Das Ziel ist natürlich diese Traumata zu behandeln, damit die Patient:innen ein normales Leben führen können, ohne Furcht, Angst oder die Notwendigkeit von Medikamenten. Aus diesem Grund verfolgt die Jiyan Foundation einen ganzheitlichen Ansatz zur Genesung, weshalb sich unsere Patient:innen mit Ärzt:innen, Psychotherapeut:innen und Psychiater:innen treffen.

Was würden Sie sagen ist die wichtigste Lektion, die Menschen mitnehmen?

Ich habe in all den Jahren gelernt, dass niemand allein heilen kann. Man kann eine traumatisierte Person nicht von ihrer Familie wegnehmen. Wir müssen die ganze Gemeinschaft in den Heilungsprozess einbeziehen. Wir müssen die Gemeinschaft aufklären und einbeziehen, damit sie sich gegenseitig unterstützen.

Wir brauchen Prinzipien und Ziele, auf die wir hinarbeiten.

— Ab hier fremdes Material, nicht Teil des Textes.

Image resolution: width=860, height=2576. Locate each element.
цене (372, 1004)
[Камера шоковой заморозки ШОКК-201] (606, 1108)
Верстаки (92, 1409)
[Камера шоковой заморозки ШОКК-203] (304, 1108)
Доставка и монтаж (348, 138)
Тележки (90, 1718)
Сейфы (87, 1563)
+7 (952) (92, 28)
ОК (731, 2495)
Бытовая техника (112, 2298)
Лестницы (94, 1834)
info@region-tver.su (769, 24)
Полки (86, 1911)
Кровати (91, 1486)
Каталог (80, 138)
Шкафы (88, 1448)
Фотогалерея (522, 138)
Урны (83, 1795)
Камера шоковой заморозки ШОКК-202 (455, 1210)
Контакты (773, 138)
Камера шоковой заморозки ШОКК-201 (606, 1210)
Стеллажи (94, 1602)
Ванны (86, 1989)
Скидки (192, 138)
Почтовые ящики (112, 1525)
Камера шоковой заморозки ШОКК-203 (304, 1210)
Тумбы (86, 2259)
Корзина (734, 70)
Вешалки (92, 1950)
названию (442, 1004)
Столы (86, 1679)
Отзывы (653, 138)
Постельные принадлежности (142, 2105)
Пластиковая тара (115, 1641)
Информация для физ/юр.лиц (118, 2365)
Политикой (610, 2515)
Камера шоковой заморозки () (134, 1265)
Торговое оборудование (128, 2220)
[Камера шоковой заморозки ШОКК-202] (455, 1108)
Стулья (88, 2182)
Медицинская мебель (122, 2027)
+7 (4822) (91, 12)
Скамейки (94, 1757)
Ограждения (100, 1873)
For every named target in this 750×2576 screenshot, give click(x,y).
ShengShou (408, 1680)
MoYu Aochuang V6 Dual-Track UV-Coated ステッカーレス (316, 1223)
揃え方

Diese Grundsätze für Gleichheit, Gerechtigkeit und Menschenrechte geben uns einen Sinn. Als Menschen sind wir viel erfolgreicher, wenn wir Familie, Gemeinschaft und Prinzipien haben, die uns halten können. Ich liebe die Jiyan Foundation, weil wir diese Lektionen zu Herzen nehmen und unsere Programme auf diesen Dingen basieren.